The Any and All Tender Offer was made, and the Maximum Tender Offer is being made, pursuant to an Offer to Purchase dated June 30, 2009 (the "Offer to Purchase"), which sets forth a complete description of the terms of the offers. Holders of 2013 Notes are urged to read the Offer to Purchase and the related Letter of Transmittal carefully before making any decision with respect to the Maximum Tender Offer. The Maximum Tender Offer is conditioned on the satisfaction of certain conditions set forth in the Offer to Purchase.

Cytec has retained Citi, RBS Securities Inc. and Wells Fargo Securities to serve as dealer managers for the tender offers.

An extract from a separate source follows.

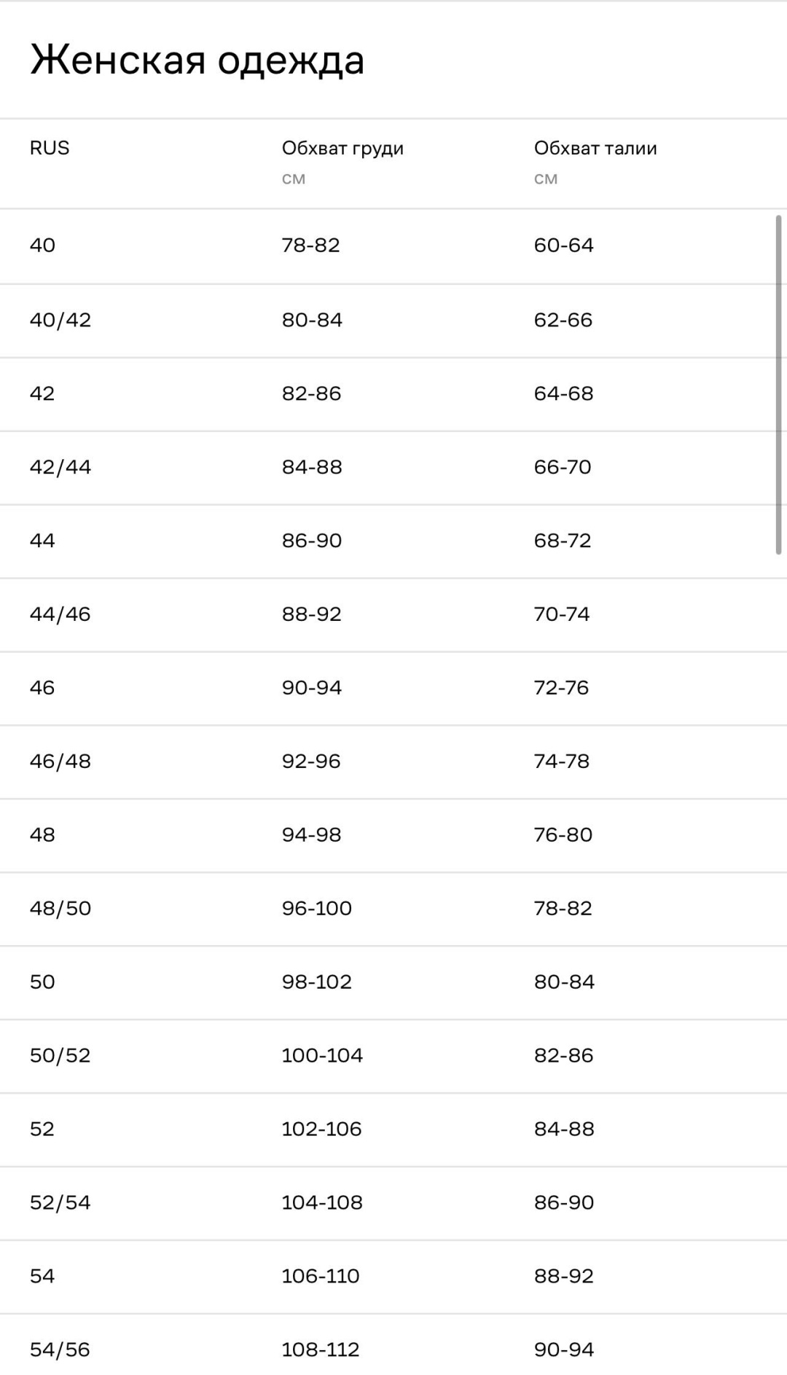Click waist value 74-78
The width and height of the screenshot is (787, 1375).
point(562,761)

Global Bondholder Services Corporation has been retained to serve as the depositary and to serve as information agent.

For additional information regarding the terms of the tender offers, please contact: Citi at (800) 558-3745 (toll free) or (212) 723-6106 (collect), RBS Securities Inc. at (877)-297-9832 (toll free) or (203)-897-6145 (collect), or Wells Fargo Securities at (866)-309-6316 (toll free) and (704)-715-8341 (collect). Requests for documents and questions regarding the tender of securities may be directed to Global Bondholder Services Corporation at (866) 540-1500 (toll free) or (212) 430-3774 (collect).

Copies of the Offer to Purchase and the Letter of Transmittal related to the tender offers may also be obtained at no charge from Global Bondholder Services Corporation.

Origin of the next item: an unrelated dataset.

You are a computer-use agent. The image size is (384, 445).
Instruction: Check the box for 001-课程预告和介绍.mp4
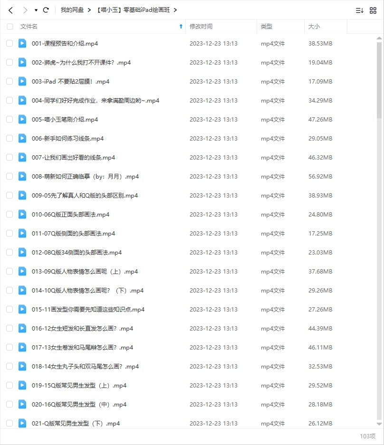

None of Cytec, its board of directors, the information agent and depositary or the dealer managers make any recommendation as to whether holders of the notes should tender or refrain from tendering the notes.

This announcement does not constitute an offer to purchase or a solicitation of an offer to sell securities. The tender offers are being made solely by means of the Offer to Purchase and the related Letter of Transmittal. In any jurisdiction where the laws require a tender offer to be made by a licensed broker or dealer, the tender offers will be deemed to be made on behalf of Cytec by the dealer managers, or one or more registered brokers or dealers under the laws of such jurisdiction.

Forward-Looking and Cautionary Statements

Except for the historical information and discussions contained herein, statements contained in this release may constitute forward-looking statements. Achieving the results described in these statements involves a number of risks, uncertainties and other factors that could cause actual results to differ materially, as discussed in Cytec’s filings with the Securities and Exchange Commission.

Corporate Profile

Cytec Industries Inc. is a global specialty chemicals and materials company focused on developing, manufacturing and selling value-added products. Our products serve a diverse range of end markets including aerospace, adhesives, automotive and industrial coatings, chemical intermediates, inks, mining and plastics. We use our technology and application development expertise to create chemical and material solutions that are formulated to perform specific and important functions in the finished products of our customers.